In Borges’ story The Lottery in Babylon, narrated by an exile from that place, we learn that there had once been a regular lottery in Babylon, in which only the winners were announced, but that it began to lose popularity because it had no moral force or purpose, and so the old lottery was replaced by one in which there was a loser for every thirty winners. This small adjustment titillated the public interest and people flocked to buy lottery tickets. The penalty was at first a fine – which, if the loser could not pay, was replaced by a prison term – but then, as you can imagine, the desire for punishment and the administration of retribution on selected individuals became the driving force of the enterprise. Crowds love a victim: look at the stocks in medieval English towns, public hangings at Tyburn in the eighteenth century, or the popularity of public stonings and other barbarities in those places that still practice such things. In Borges’ Babylon the Company – i.e. those who administered the lottery, took control of the society and acquired omnipotence within it: the lottery came to rule the lives of all those who lived in Babylon.
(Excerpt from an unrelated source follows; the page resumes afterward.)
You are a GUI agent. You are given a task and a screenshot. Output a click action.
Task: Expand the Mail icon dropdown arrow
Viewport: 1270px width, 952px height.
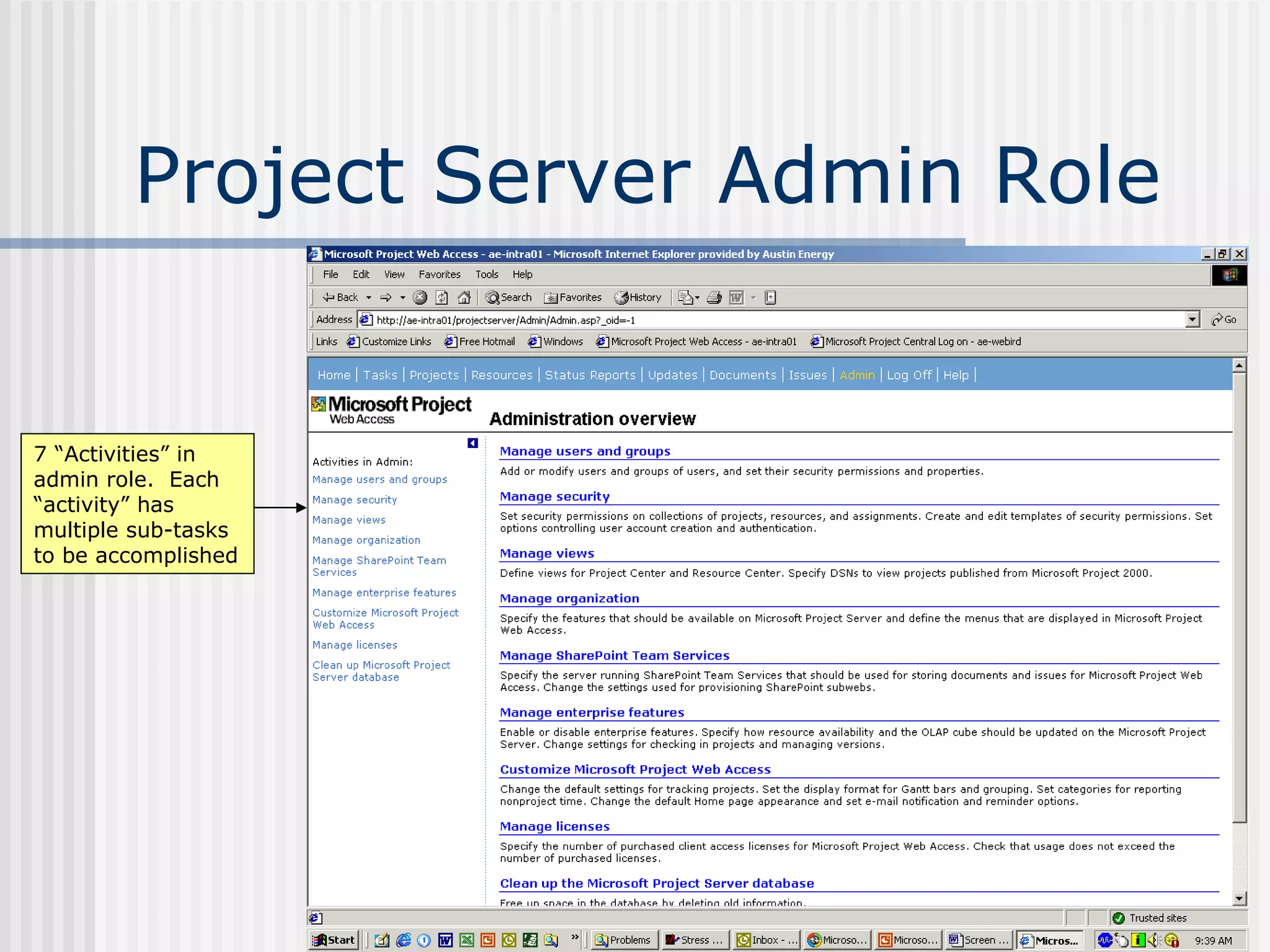(697, 298)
Borges might well have been thinking of the role of the Catholic Church – or of any other autocratic system – when he wrote this story, but it seems to me to have a horrible contemporary relevance. Terror and misery emerge as being just as essential to human survival as the pursuit of some idiotic and unachievable happiness; the kind of elusive happiness that is offered by our own, commonplace lottery, for example, and which is announced on those absurd little TV slots where some moronic interlocutor commentates on the coloured balls as they whizz through the transparent tubes. The lottery for us is the gateway to a realm inhabited by those who have attained ‘celebrity’. Celebrity, of one kind or another, is the only good worth achieving, and the Company – interpret this as you will, but its omnipotence is terrifying – uses celebrity as a reward, but also, as we have so forcefully been reminded by the News of the World phone tapping scandal – as a punishment. Hell, of a kind: not the imprisonment or tortures endured by the losers in Borges’ story, but the pernicious and constant attentions of paparazzi and a culture of intrusion that renders the lives of all who live in the public eye (what a lovely expression) to be satirized, ridiculed and denigrated. Celebrity has replaced the religious status of the elect once occupied by bishops and popes and medieval saints, but has magnified their sufferings and their ecstasies and placed them all in the public eye. And all of it is registered, every hair of the head counted by an all-surveying Company, its cameras at every street corner.
In Borges’ story there is even ‘a sacred latrine called Qaphqa (pronounced ‘Kafka’) which gave access to the Company. In other words, there were CCTV cameras in the lavatories also.